**ESTRATTO SELEZIONATO:**
Bonus track: Robecchi riesce a sfuggire
a tutti i luoghi comuni linguistici. Per esempio nel suo romanzo nessuno
annuisce (ma nella vita vera, chi usa il verbo annuire?), e nessuno si concede
qualcosa (un caffè, una birra, un giro col cane, una sigaretta). Meno male.
Vikram Seth, Una musica costante, TEA,
2006, pp.462.
Romanzo pomposo, in più sulla musica, che
raccontata fa fatica a imporsi. Mi ricordo però che ai tempi era ben
documentato sul mercato internazionale degli strumenti ad arco.
Stefania Bertola, Ragazze
mancine
Einaudi,
2013, pp. 277
Categoria:
romanzo rosa per ragazze cotto e mangiato
Trovare
Bertola in biblioteca è difficilissimo perché va molto. Per forza, fa parte dei
cotti e mangiati femminili universali. Bertola riscrive sempre lo stesso
romanzo che a tredici anni ci passavamo al volo tra vicine di casa, di oratorio o di scuola. Ai tempi si parlava
del Diario di Giulietta di Giana
Anguissola, o di Penny Parrish di
Janet Lambert, storie di stupidotte alle
quali andavano tutte dritte perché poi trovavano l’amore gnocco e intelligente
se erano già ricche, mentre se erano povere trovavano l’amore circonfuso di
soldi. Bertola è troppo simpatica ed è un modello rifinito e accessoriato del rosa classico. E’ leggera e intelligente, racconta storie
impresentabili cui tu vuoi credere con tutta te stessa, e ha il dono
raro della scrittura fluida ed elegante.
Questa
delle ragazze mancine è una storia che sta in piedi anche meno delle altre, si
basa addirittura sul medaglione (cfr. Biblioteca
dei miei ragazzi Salani, luogo
archetipico di tutti i futuri medaglioni), due ragazze senza una lira ma
con un cane e una bambina, e una bella serie di stronzi che saranno puniti. E
tanto basta.
Giana Anguissola, Il Diario di Giulietta
Romanzo per piccole galline (1954). Letto a
quattordici anni ai tempi barbari dell’accumulazione primaria. Due giorni dopo
attaccai, con la stessa mutria, Memorie di una ragazza perbene (1960) di Simone
de Beauvoir, che mi sembrò una versione più rifinita e secchiona di Giulietta.
Allora era così, quando si leggeva tutto quello che si trovava di scritto, oggi
Grand Hotel e domani La Certosa di Parma.
Janet Lambert, Penny Parrish, Edizioni
Paoline.

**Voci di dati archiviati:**
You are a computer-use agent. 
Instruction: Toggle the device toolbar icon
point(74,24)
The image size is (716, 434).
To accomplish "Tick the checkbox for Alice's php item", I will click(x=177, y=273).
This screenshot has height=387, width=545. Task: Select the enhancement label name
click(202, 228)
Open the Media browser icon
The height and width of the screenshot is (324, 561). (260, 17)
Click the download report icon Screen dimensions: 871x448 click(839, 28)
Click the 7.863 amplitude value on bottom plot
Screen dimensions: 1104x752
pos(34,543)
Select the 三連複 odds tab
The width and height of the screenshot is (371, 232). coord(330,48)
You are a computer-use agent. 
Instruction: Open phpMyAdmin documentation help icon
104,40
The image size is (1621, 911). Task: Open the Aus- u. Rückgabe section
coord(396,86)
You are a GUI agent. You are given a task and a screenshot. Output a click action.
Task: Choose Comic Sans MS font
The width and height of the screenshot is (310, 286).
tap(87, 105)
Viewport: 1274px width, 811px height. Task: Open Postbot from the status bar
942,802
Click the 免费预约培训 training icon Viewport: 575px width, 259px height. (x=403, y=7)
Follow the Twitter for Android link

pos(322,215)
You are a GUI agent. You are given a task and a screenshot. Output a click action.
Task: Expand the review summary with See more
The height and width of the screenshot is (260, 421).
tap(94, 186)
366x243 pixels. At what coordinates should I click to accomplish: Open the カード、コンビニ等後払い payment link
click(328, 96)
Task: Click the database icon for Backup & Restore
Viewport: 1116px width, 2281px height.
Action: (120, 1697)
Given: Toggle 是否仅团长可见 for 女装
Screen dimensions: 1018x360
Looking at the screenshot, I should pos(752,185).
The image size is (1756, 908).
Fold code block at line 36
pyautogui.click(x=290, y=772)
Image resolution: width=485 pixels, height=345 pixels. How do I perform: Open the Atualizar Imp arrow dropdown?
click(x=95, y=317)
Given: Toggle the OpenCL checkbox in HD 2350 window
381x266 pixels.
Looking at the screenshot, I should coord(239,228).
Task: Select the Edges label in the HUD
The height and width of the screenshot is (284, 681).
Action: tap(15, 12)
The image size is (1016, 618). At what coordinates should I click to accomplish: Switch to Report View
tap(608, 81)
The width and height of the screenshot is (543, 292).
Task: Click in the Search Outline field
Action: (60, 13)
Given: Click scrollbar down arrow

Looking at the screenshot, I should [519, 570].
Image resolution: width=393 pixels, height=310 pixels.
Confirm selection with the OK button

**DESCRIZIONE DELL'ESERCIZIO:** Trascrivi dall'estratto il passo che comincia con "Giana Anguissola, Il" e prosegue fino a "secchiona di Giulietta.". Basati soltanto sull'estratto, senza ricorrere alle voci.

**RISULTATO CORRETTO:**
Giana Anguissola, Il Diario di Giulietta
Romanzo per piccole galline (1954). Letto a
quattordici anni ai tempi barbari dell’accumulazione primaria. Due giorni dopo
attaccai, con la stessa mutria, Memorie di una ragazza perbene (1960) di Simone
de Beauvoir, che mi sembrò una versione più rifinita e secchiona di Giulietta.